Facile Synthesis of Boc-Protected Selenocystine and its Compatibility with Late-Stage Farnesylation at Cysteine Site.

机构信息

Key Laboratory of Bioorganic Phosphorus Chemistry and Chemical Biology (Ministry of Education), Department of Chemistry, Tsinghua University, Beijing 100084, China.

出版信息

Protein Pept Lett. 2021;28(6):603-611. doi: 10.2174/0929866527666201223094249.

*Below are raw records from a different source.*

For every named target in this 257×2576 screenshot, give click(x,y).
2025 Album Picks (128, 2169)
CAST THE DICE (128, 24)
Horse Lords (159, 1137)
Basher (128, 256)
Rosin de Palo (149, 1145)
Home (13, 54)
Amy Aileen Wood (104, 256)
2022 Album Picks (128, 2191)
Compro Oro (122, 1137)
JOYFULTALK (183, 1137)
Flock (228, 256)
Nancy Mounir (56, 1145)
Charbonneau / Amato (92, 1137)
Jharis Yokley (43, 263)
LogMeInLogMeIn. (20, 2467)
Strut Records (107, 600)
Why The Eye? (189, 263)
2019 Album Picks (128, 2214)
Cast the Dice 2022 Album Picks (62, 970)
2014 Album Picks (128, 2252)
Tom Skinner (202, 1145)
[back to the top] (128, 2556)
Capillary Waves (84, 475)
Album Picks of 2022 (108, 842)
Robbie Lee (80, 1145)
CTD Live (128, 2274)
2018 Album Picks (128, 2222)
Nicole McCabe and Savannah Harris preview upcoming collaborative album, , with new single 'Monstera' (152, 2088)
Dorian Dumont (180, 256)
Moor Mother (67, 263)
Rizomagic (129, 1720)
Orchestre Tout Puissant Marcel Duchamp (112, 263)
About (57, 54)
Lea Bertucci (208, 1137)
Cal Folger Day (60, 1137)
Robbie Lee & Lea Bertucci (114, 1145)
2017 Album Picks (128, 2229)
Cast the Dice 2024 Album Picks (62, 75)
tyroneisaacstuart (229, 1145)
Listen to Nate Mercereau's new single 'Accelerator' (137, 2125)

DOI:10.2174/0929866527666201223094249
PMID:33357178
Abstract

BACKGROUND

The unique hypervariable C-terminal region (HVR) of K-Ras4B, one of the most frequently mutated proteins in many powerful cancers, contains a C-terminal farnesylated and methylated Cys and a poly-lysine motif, which decides the association of K-Ras4B to the inner leaflet of plasma membrane for activating the downstream signaling activity. In our previous work, we inserted an additional Cys in K-Ras4B HVR peptide synthesis for NCL in the semi-synthesis of K-Ras4b protein, but it is not suitable for application in protein dimerization research. The recently developed selenocysteine (Sec, U) mediated native chemical ligation reaction followed by selective deselenization, which can help to broaden the scope of protein synthesis, requires the generation of the peptide fragment with an N-terminal Sec.

OBJECTIVE

To synthesize K-Ras4B HVR peptide containing both N-terminal Sec and C-terminal farnesylated and methylated Cys to achieve traceless protein semi-synthesis.

METHODS AND RESULTS

We have developed a facile synthesis approach for producing Boc-Sec)2-OH using economic Se powder, which can facilitate scaling up preparation of peptides containing Sec at the N-terminus. Furthermore, we synthesized K-Ras4B HVR peptide containing selenocystine by utilization of Boc-Sec)2-OH. Finally, we took K-Ras4B HVR peptide as an example to test the compatibility of farnesylation reaction at Cys with the N-terminal Sec)2, and the farnesyl group was successfully added to the thiol group of Cys.

摘要

背景

K-Ras4B 是许多恶性肿瘤中突变最频繁的蛋白质之一,其独特的高变区(HVR)的 C 末端含有一个 C 末端法尼基化和甲基化的半胱氨酸和一个多赖氨酸基序,这决定了 K-Ras4B 与质膜内层的结合,从而激活下游信号转导活性。在我们之前的工作中,我们在 K-Ras4B HVR 肽合成中插入了一个额外的半胱氨酸,用于 K-Ras4b 蛋白的半合成中的非天然 C 端连接(NCL),但它不适合用于蛋白质二聚化研究。最近开发的硒代半胱氨酸(Sec,U)介导的天然化学连接反应随后进行选择性去硒化,可以帮助拓宽蛋白质合成的范围,需要生成具有 N 端 Sec 的肽片段。

目的

合成同时含有 N 端 Sec 和 C 末端法尼基化和甲基化半胱氨酸的 K-Ras4B HVR 肽,以实现无痕蛋白质半合成。

方法和结果

我们开发了一种简便的合成 Boc-Sec)2-OH 的方法,使用经济的 Se 粉,这可以促进含 Sec 的 N 端肽的大规模制备。此外,我们利用 Boc-Sec)2-OH 合成了含有硒代半胱氨酸的 K-Ras4B HVR 肽。最后,我们以 K-Ras4B HVR 肽为例,测试了 Cys 上的法尼基化反应与 N 端 Sec)2 的兼容性,法尼基基团成功地添加到了 Cys 的巯基上。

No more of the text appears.